## To do:
Each line that has the string "will" must be copied from the records below.

## Records from a data source:

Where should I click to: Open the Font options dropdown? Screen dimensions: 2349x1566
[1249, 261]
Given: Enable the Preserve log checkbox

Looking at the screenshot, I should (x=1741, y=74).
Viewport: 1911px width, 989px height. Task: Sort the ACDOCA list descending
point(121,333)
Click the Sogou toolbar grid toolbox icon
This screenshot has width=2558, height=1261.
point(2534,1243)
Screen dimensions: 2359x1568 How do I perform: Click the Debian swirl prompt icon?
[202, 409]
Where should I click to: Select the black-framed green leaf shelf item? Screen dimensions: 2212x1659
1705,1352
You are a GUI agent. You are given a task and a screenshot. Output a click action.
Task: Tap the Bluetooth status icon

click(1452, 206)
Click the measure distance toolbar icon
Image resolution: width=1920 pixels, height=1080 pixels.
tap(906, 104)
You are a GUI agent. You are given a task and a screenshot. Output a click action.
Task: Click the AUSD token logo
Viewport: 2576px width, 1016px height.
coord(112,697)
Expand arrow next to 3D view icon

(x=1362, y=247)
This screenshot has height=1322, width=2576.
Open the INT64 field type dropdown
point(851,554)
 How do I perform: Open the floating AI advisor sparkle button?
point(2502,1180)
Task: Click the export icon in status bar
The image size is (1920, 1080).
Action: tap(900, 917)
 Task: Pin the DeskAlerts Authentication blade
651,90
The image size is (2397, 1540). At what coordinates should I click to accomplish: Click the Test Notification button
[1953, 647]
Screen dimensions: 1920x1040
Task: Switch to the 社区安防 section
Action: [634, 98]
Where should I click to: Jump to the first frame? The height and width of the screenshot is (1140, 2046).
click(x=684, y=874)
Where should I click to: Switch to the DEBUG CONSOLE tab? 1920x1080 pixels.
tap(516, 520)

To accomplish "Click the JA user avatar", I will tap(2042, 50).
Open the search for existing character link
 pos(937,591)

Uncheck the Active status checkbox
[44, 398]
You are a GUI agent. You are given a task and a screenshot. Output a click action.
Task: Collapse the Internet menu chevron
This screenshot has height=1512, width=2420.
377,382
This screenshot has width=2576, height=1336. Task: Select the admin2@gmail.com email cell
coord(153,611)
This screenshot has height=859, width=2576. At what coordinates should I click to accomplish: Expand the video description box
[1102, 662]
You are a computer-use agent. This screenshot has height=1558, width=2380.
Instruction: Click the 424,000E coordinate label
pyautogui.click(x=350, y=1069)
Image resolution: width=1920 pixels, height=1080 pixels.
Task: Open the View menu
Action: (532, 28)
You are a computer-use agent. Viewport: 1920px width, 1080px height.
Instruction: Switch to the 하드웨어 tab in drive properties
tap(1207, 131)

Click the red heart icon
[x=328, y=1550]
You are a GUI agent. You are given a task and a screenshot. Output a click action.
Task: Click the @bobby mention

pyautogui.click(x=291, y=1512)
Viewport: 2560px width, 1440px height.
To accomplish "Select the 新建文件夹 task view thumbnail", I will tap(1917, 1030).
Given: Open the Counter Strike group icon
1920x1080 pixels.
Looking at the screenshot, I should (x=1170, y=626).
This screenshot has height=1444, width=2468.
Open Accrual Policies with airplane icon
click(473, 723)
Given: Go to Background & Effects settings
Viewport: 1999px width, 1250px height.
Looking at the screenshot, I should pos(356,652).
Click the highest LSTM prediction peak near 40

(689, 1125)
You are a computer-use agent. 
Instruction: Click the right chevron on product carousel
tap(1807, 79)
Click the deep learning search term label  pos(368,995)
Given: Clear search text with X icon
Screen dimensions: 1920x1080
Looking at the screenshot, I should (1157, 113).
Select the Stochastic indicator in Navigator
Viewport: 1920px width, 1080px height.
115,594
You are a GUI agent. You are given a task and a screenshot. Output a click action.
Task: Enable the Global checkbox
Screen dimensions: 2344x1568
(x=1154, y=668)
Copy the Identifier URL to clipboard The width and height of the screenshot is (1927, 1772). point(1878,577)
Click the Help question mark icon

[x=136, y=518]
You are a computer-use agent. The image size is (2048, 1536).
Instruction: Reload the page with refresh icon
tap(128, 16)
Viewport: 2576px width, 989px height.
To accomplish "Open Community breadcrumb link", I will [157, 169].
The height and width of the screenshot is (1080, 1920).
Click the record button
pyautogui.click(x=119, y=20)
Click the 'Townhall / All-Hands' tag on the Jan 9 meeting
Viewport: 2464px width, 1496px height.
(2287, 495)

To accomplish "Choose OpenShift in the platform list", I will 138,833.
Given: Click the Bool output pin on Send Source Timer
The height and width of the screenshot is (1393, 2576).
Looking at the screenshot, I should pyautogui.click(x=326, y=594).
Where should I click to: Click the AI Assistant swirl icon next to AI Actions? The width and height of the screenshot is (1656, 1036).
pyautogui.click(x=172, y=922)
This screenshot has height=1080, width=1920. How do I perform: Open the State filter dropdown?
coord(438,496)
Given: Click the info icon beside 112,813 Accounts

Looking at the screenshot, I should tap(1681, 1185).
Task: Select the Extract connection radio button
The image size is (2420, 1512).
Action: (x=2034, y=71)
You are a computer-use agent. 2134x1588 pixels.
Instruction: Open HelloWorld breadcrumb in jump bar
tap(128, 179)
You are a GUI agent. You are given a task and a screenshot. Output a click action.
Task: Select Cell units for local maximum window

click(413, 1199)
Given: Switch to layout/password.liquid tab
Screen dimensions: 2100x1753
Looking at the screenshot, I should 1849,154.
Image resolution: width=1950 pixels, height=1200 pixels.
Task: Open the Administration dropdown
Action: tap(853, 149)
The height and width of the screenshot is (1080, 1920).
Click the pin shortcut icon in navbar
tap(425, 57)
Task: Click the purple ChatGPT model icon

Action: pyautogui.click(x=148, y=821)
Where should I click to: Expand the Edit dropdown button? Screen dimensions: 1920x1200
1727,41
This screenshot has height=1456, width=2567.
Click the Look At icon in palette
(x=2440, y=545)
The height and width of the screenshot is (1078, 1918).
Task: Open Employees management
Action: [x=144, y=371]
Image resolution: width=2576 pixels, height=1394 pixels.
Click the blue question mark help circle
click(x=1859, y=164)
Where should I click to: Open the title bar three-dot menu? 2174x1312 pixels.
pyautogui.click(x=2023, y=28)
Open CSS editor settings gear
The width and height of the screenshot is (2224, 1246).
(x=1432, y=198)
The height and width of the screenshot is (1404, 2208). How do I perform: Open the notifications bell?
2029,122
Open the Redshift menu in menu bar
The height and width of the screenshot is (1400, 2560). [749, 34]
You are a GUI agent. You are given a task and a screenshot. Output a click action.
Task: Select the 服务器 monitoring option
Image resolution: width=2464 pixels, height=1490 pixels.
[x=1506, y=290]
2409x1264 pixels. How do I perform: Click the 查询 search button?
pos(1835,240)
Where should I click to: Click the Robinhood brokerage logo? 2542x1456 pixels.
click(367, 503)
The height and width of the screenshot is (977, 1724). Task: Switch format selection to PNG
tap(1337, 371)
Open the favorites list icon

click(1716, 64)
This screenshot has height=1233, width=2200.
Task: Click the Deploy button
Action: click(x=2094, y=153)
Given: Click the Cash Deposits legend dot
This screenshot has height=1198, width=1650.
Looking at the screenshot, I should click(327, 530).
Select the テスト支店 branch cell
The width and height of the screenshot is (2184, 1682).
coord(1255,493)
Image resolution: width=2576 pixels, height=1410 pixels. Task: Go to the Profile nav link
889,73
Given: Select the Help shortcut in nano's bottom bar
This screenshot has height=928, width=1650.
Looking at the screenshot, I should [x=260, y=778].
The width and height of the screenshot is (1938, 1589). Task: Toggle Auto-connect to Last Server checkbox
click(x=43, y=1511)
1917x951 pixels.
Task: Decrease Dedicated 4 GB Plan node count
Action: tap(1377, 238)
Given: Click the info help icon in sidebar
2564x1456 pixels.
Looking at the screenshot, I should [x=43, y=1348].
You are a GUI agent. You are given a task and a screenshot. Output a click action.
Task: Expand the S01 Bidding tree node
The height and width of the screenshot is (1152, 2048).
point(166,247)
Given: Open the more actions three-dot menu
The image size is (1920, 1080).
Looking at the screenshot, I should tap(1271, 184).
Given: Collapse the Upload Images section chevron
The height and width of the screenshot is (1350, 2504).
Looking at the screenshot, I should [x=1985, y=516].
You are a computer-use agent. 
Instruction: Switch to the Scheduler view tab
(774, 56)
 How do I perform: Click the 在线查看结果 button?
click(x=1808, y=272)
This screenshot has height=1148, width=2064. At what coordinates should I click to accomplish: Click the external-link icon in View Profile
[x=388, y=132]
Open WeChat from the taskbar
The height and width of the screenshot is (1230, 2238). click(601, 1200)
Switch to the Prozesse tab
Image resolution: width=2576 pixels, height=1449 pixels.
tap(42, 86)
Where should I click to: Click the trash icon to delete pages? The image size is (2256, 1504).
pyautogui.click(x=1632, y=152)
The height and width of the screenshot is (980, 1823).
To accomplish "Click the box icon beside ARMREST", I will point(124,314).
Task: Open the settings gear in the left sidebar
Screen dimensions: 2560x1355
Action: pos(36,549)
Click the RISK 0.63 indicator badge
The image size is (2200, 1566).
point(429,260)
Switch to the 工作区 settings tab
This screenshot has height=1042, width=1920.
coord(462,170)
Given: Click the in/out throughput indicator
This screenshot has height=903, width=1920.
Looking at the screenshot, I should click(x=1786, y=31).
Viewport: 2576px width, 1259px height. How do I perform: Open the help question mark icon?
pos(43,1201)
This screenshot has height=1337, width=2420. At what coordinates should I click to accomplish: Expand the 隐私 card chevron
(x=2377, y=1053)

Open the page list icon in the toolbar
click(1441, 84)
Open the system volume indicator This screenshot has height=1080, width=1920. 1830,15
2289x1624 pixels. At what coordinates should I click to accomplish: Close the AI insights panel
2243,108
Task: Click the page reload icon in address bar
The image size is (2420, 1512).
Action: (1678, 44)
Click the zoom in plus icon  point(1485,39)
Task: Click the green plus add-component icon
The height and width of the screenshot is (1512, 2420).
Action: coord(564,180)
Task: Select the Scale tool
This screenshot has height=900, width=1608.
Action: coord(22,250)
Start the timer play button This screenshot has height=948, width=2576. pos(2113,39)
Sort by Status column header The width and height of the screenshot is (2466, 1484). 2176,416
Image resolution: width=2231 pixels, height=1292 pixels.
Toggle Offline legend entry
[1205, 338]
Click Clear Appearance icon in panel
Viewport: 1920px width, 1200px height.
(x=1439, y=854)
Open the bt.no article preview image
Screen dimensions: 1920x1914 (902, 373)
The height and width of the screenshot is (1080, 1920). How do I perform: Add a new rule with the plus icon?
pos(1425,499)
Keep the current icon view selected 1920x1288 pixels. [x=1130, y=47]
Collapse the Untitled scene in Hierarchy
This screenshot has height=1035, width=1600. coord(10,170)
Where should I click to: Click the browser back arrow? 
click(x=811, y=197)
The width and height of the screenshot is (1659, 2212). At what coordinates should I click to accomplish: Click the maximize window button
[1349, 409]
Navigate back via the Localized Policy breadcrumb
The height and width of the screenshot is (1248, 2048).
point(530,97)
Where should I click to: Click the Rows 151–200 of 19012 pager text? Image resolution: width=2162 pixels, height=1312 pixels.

## Answer to this exercise:
To accomplish "Click the JA user avatar", I will tap(2042, 50).
To accomplish "Select the 新建文件夹 task view thumbnail", I will tap(1917, 1030).
To accomplish "Open Community breadcrumb link", I will [157, 169].
To accomplish "Choose OpenShift in the platform list", I will 138,833.
To accomplish "Click the box icon beside ARMREST", I will point(124,314).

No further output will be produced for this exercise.